Агния Моисеевна куда-то позвонила. Трубка долго верещала, и врачиха только без конца кивала головой, по-куриному смеживая веки и поддакивала:
– Да… Да… Да? Слушаюсь! Конечно!
Отложив трубку, она достала из стола бумагу и подала матери.
– Распишитесь, что вы сами, добровольно забрали своего супруга под личную ответственность.
До матери нескоро дошёл смысл сказанного. Она растерянно вертела в руках бумагу, не зная, где расписаться, боясь, что эта роспись опять может повредить отцу.
– Вот здесь поставьте подпись и забирайте своего супруга домой. Но в случае чего, вы несёте за него уголовную ответственность. Вы уяснили? Поняли?
Мать торопливо расписалась, услужливо пододвинула бумагу Агнии Моисеевне и выжидательно посмотрела строгой врачихе в глаза.
Агния Моисеевна нашла на столе какую-то кнопку, и тут же, как ванька-встанька, появился в мятом халате большой дядька и молча встал в дверях.
– Харитон, приведи к родственникам того, из шестой палаты, ну, который с одним глазом.
Мне стало обидно за отца, что его так называют – «того с одним глазом», и я люто возненавидел эту маленькую, широкозадую старушенцию с буравчатыми глазами. Она мне напоминала ту колдунью из сказки, которая превратила хорошего услужливого мальчика в горбатого уродца с длинным носом.
Опасаясь, как бы она это не сделала со мной, я моментально вышмыгнул за дверь.

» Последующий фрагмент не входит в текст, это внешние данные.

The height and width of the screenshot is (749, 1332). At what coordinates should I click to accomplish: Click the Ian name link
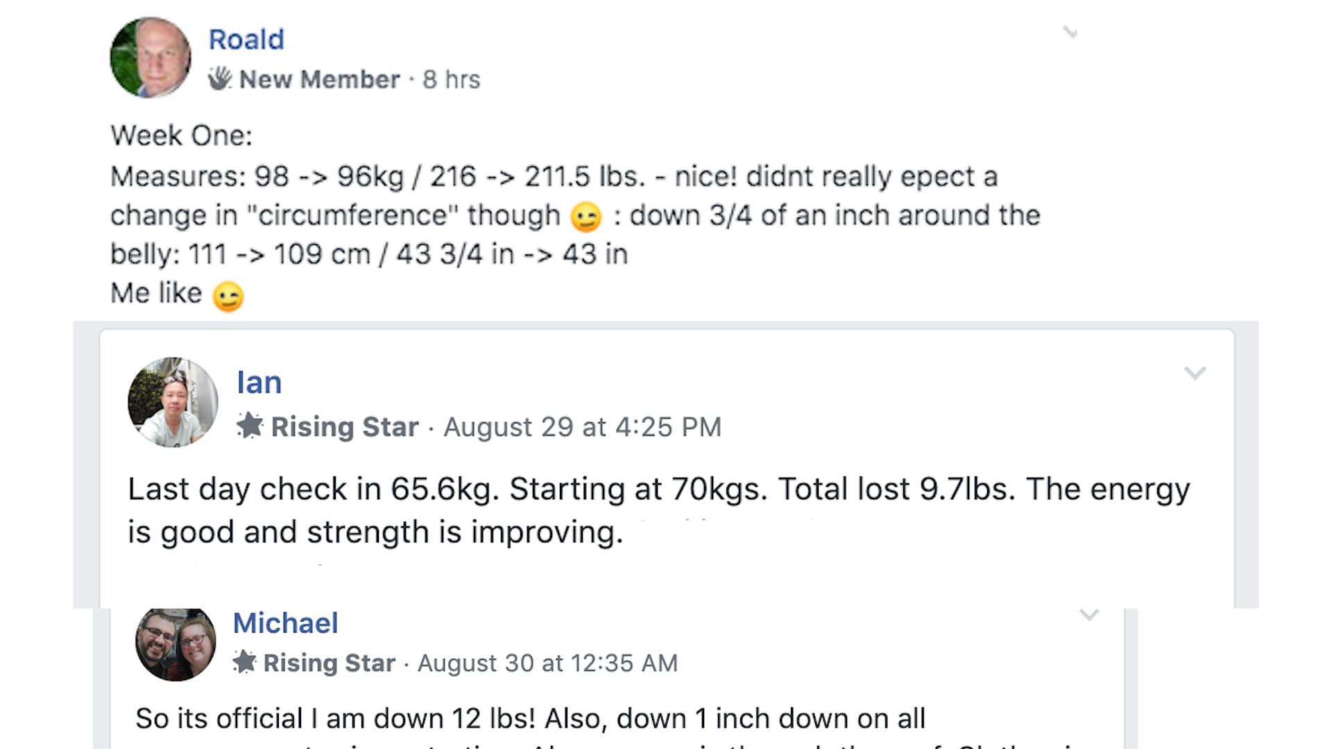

На улице, усевшись на лавочку, я стал с нетерпением ждать отца, но в человеке, вышедшем из дверей, я его не увидел – стоял, растерянно оглядываясь, какой-то бородатый и бледный старик в кальсонах с болтающимися возле щиколоток грязными тесёмками и утирал рукавом рубахи лицо.
Первый раз я увидел отца плачущим.
Взглянув на меня, он зашлёпал разлапистыми больничными тапочками по сыроватой, ещё холодной земле, протягивая в мою сторону руки.
Обычно ласки, унижающей на его взгляд настоящего мужика, отец никогда не проявлял, а тут стал тыкаться мокрой бородой мне в лицо, выговаривая только одно слово: «Сынок! Сынок!»
Из-под рубахи он торопливо достал какую-то чёрную, тяжёлую, как кирпич, книгу и воровато сунул мне за пазуху:
– На, спрячь! – и тут же нырнул снова в больницу.
Оказывается, ошеломлённый радостью выписки из этого логова, он всё же не забыл про подарок того «комиссара» и, побывав в кабинете врача, окрылённый полученным извещением, он, птицей взлетев в палату, подержал за плечи своих соседей и, махнув рукой – будь, что будет! – сунул вечную книгу под рубаху. Библия была для отца утешительным другом и собеседником в том капище, где он провёл столько времени, а друга бросить он себе никогда не позволял.
И пока мать забирала у кастелянши его прежние вещи, отец успел передать мне эту метафизическую, философскую бомбу, разрушившую и моё прямолинейное, как биссектриса, сознание, превратив его, то есть моё умозрение, в бесконечное, недостижимое число Пи.